- **EXERCISE**:
Beginning at the line with "You are a computer-use agent." in the records below, return each line up to and including the last, exactly as it stands, but not the pictures.

- **INPUT FOR THIS TASK**:
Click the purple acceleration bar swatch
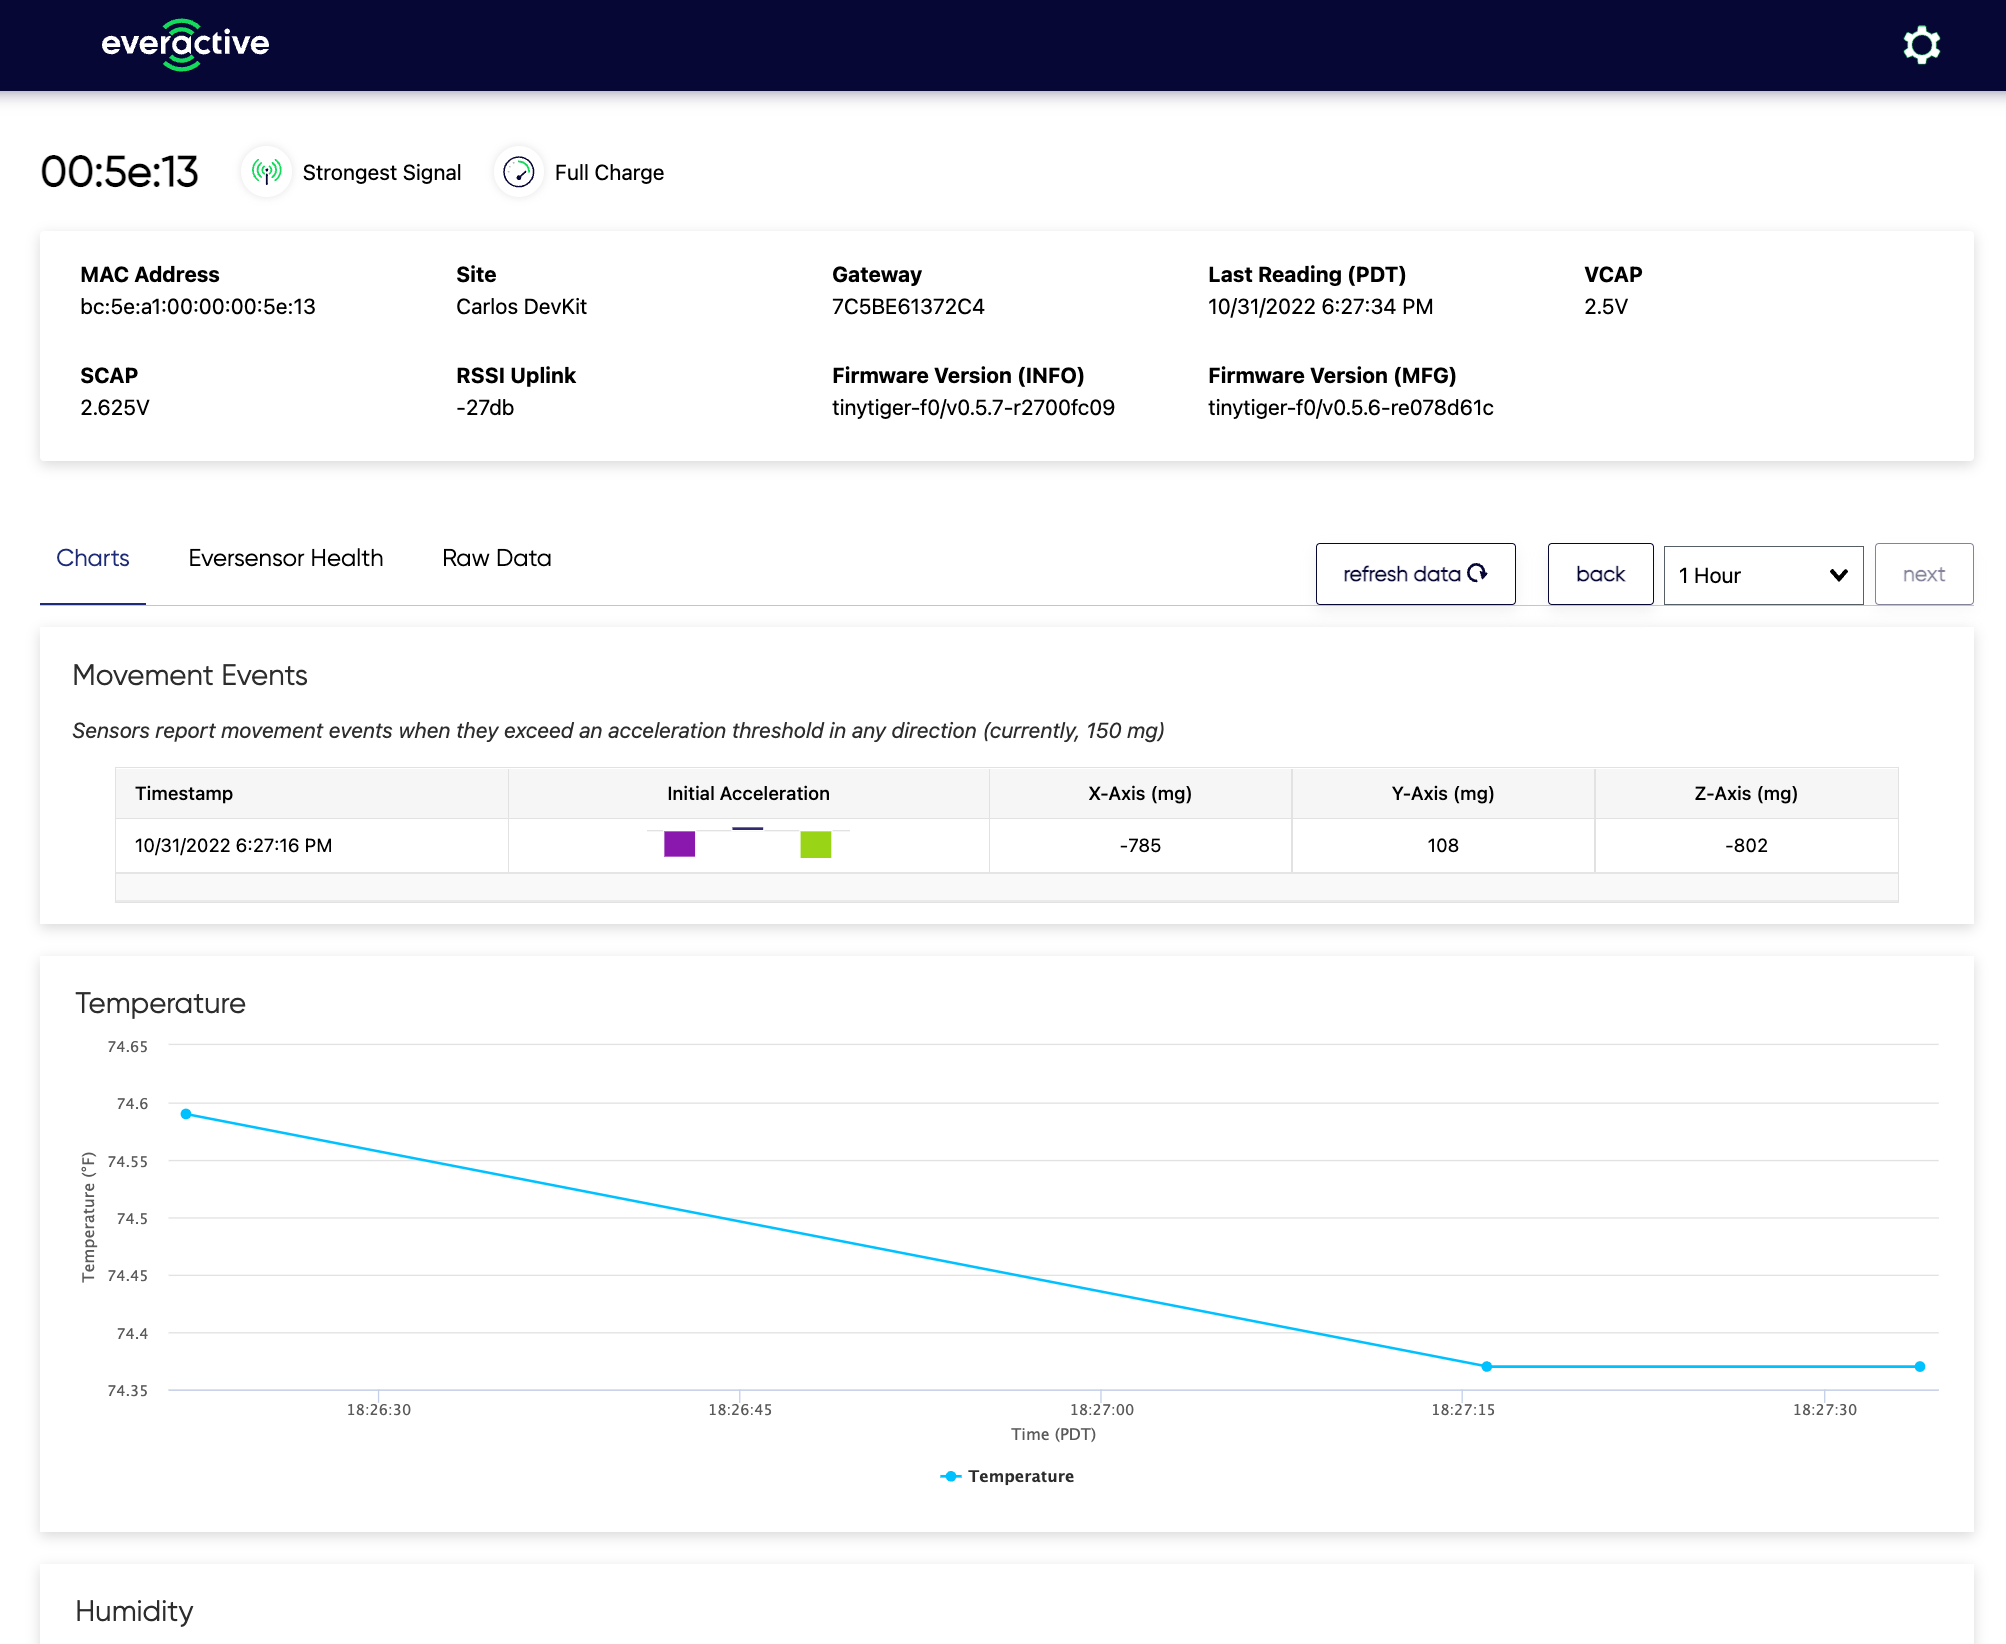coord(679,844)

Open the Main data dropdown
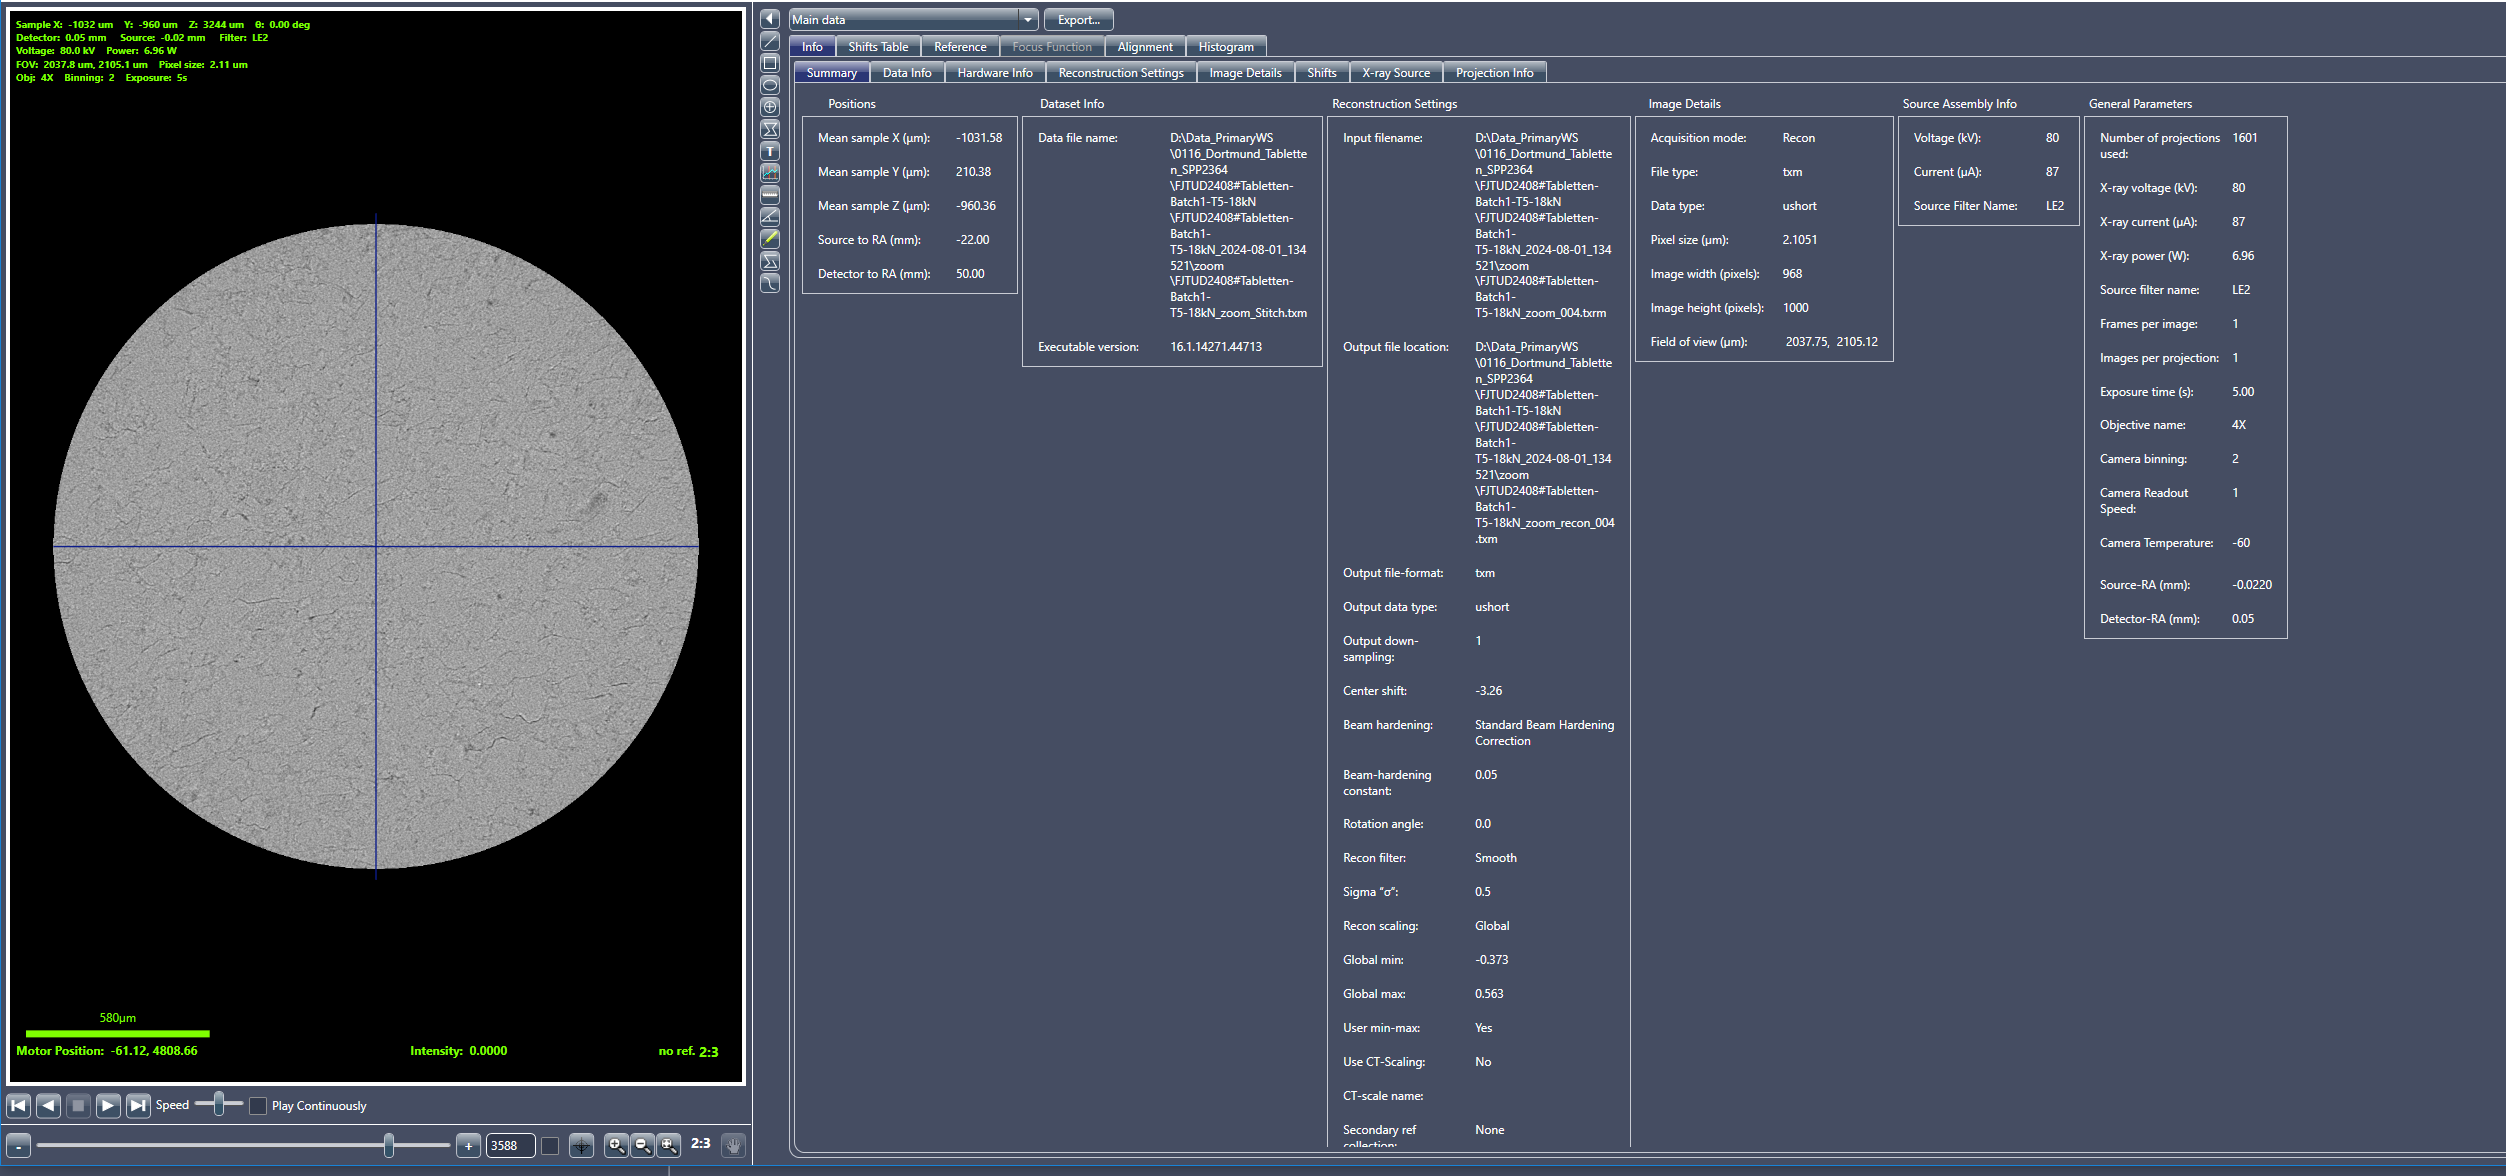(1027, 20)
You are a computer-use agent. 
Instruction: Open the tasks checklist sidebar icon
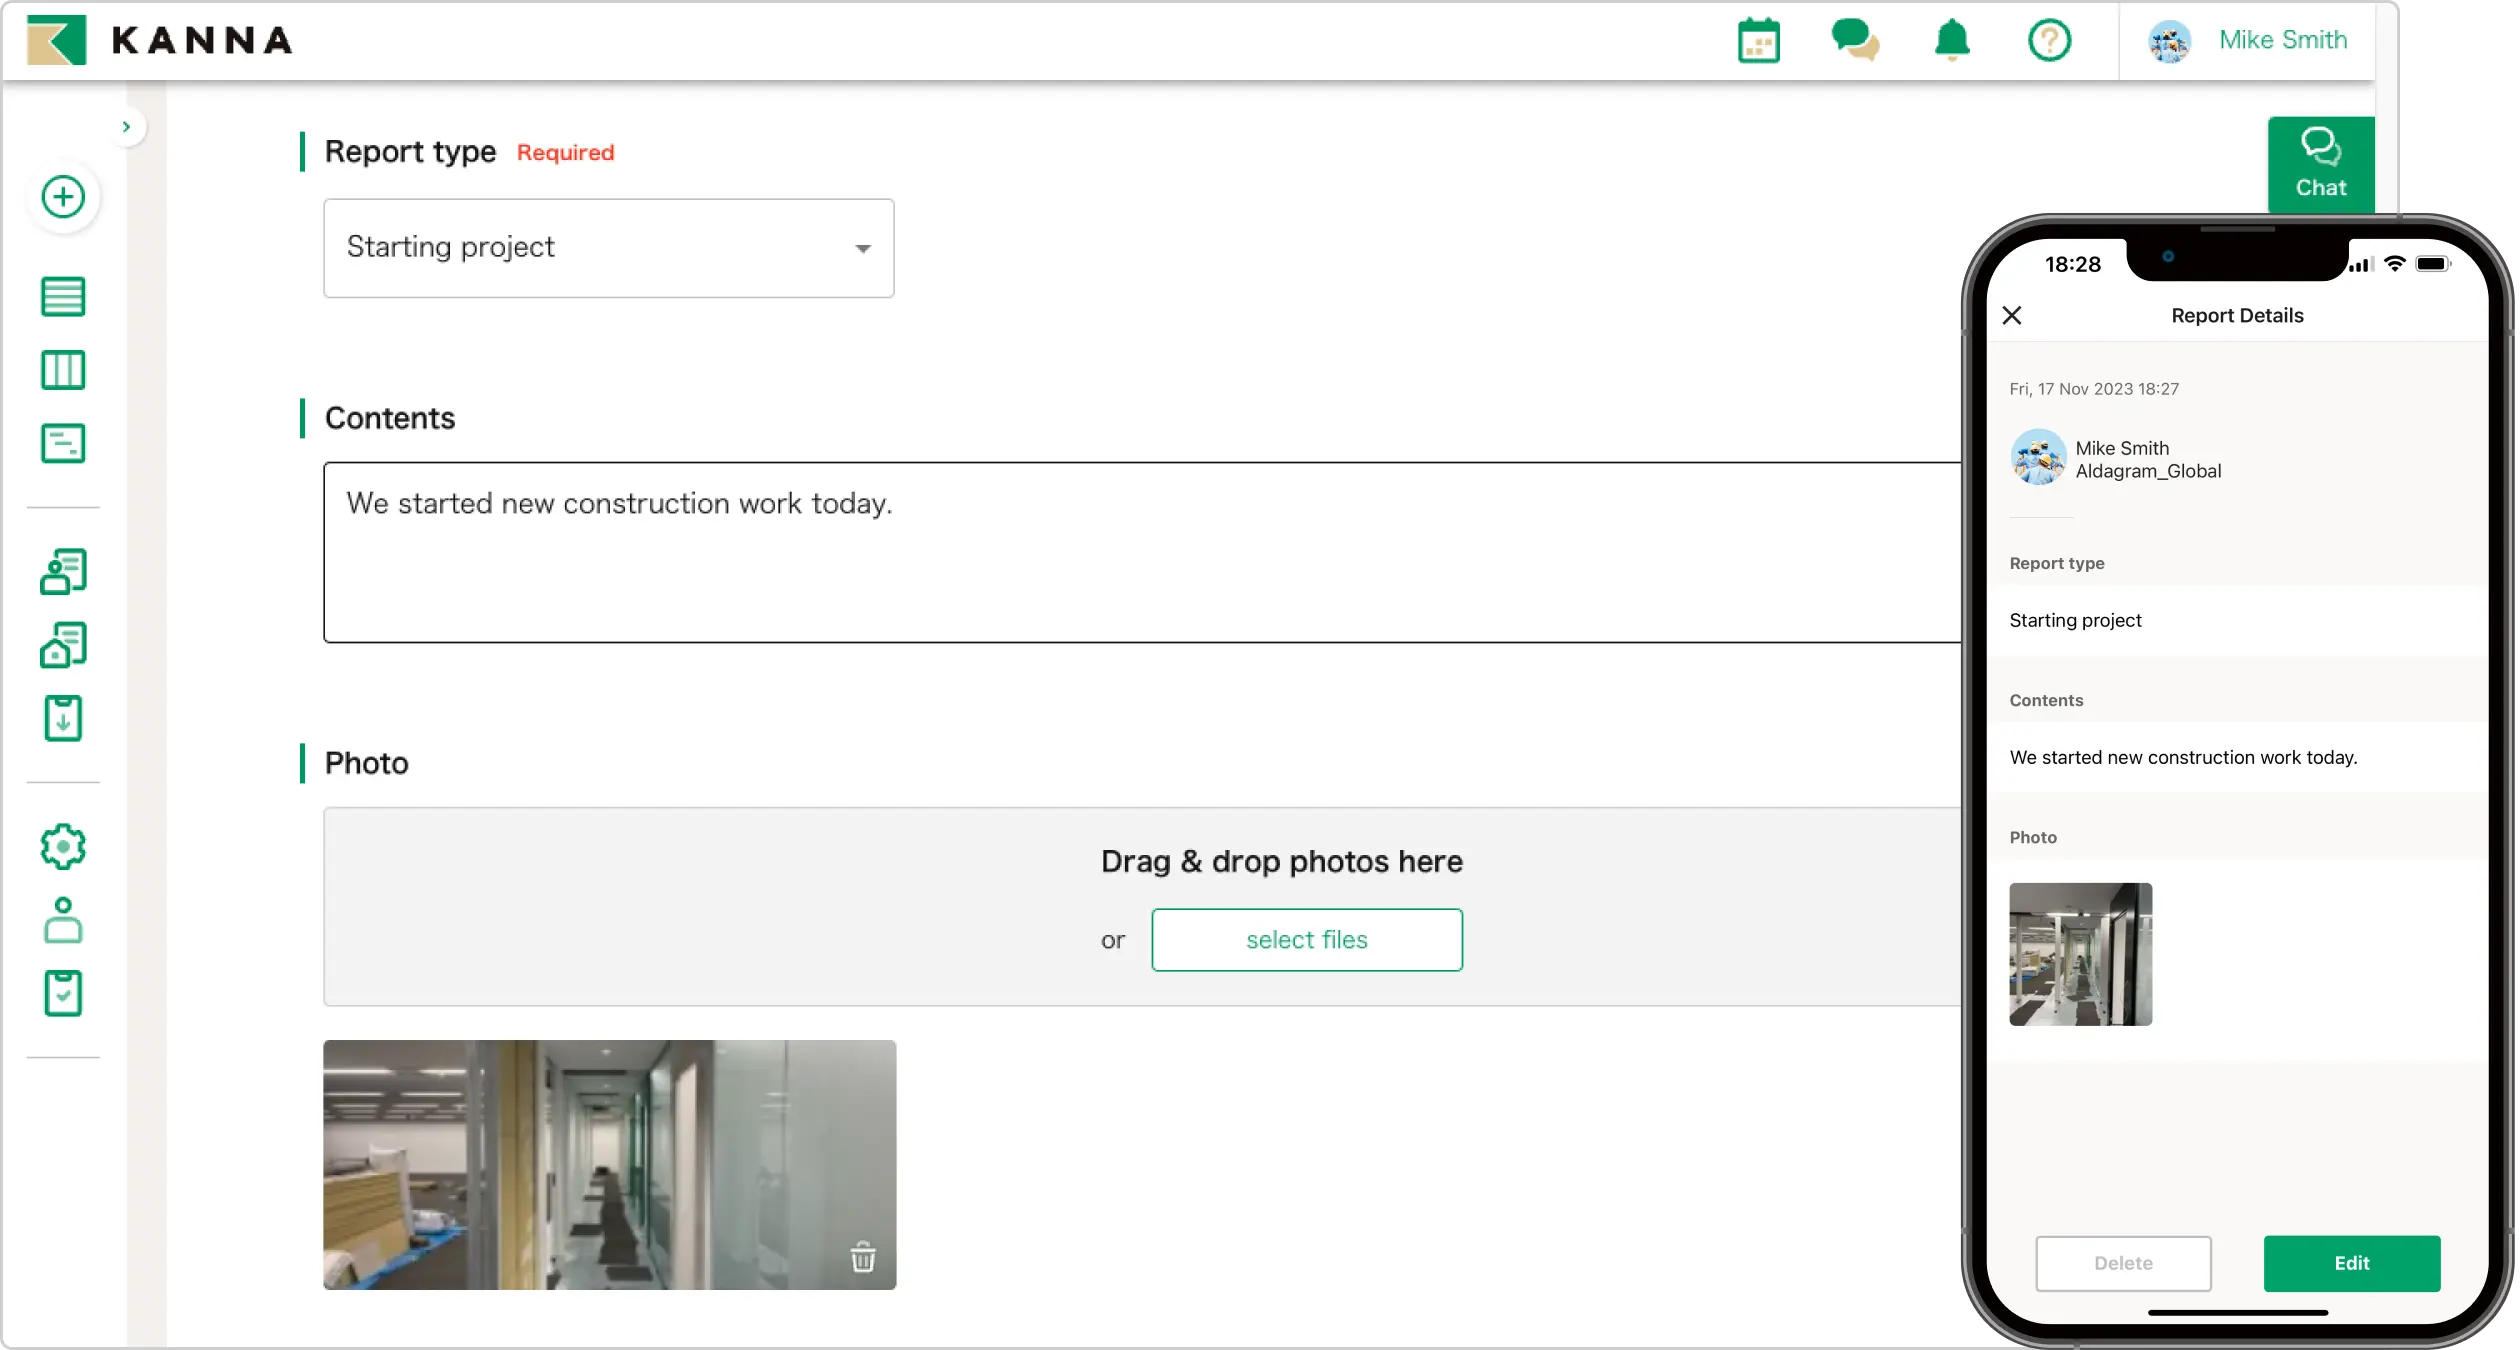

- **FINISHED TASK**:
You are a computer-use agent. 
Instruction: Open the tasks checklist sidebar icon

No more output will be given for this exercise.